When Randy retired at UFC 57, I was 21 years old and just getting back into MMA. A fan before the dark ages, I found myself compelled during the first season of The Ultimate fighter. It was through this weekly reality series that I found myself feeling the emotions that I once knew as a child growing up whose father had an illegal card for a Direct TV dish. The most basic of human emotions that only come out during only the mosts competitive experiences. In that first season of the Ultimate Fighter both Couture and Chuck Liddell came off as endearing coaches who truly were looking out for their fighters. The series would conclude with Liddell challenging Couture for his Light Heavyweight title, a fight that end with Couture suffering the first knockout of his career. As a fan of Couture this was devastating. While he had lost in prior matches, never had I seen him look so hopeless. The rubber match at UFC 57 would be the last time I got to see my hero for a year and his tearful goodbye still gives me goosebumps to this day.
With his amazing series of fights with Pedro Rizzo and Chuck Liddell, Randy became a legend. A look at his record without an understanding of significance and the assumption would be that Couture was a mediocre fighter. A sub .667 fighter, Couture has never had a winning streak beyond four fights since 2001. His short lived retirement would be capped with a massively dominant win against Tim Sylvia for the UFC belt and a defense against Gabriel Gonzaga. However, as stated above, Couture is not without his flaws. A long and drawn out legal battle with Zuffa tarnished his reputation with fans and fighters alike. It seemed that a man who was praised for his love of competition and testing himself against the best fighters in the world was solely driven by the financial aspect and took some underhanded steps to try and gain release from his contract. Once the matter was resolved and Couture was able to come to financial terms with Zuffa, he made his return against Brock Lesnar at UFC 91, one of the biggest Pay Per Views of all time. Couture, even in a loss, was able to exploit the holes in Lesnar's game.

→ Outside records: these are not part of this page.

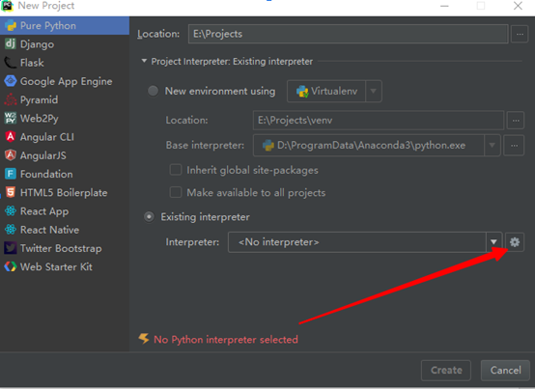Viewport: 535px width, 389px height.
Task: Select Google App Engine icon
Action: (11, 81)
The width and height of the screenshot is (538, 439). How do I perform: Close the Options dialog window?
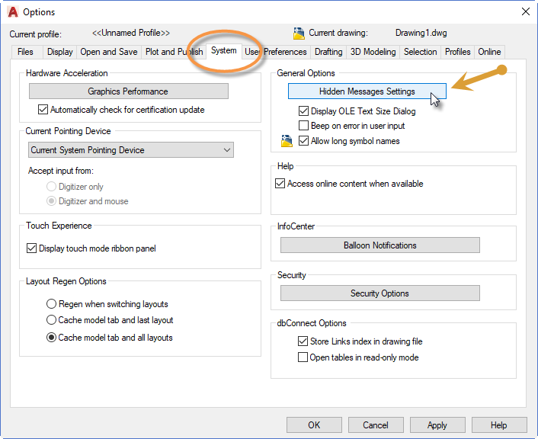click(524, 11)
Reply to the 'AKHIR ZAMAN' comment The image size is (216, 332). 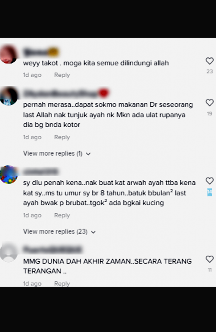(x=62, y=283)

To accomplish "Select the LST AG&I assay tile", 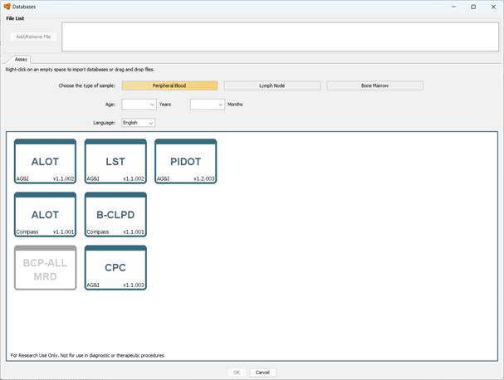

The fight game doesn't offer any comfort to losers. Aging fighters are chewed up and spit out in order to build up the resumes and marketability of the new breed. Last night saw Randy become the punchline to perhaps one of the greatest highlights of all time. He now finds himself in the company of Ben Henderson and Vitor Belfort as the victim of spectacular kicks that will forever be remembered. Yet for Couture, it seems to be a fitting way to walk away from active competition. He's given so much to young fighters and his last gift was rebuilding Lyoto Machida's tarnished brand as a fighter. Randy went out on his shield in perhaps the most memorable fight of his career. As everything with the Natural, it's not about the wins or losses. It's about the fight and he put up a helluva fight against one of the best fighters in the Light Heavyweight division. I hope he can transition to mentor for younger fighters, a wealth of knowledge not just on fighting but also on life. It's a role fitting for the man in his retirement.
More UFC 129 Results and Analysis from Bloody Elbow.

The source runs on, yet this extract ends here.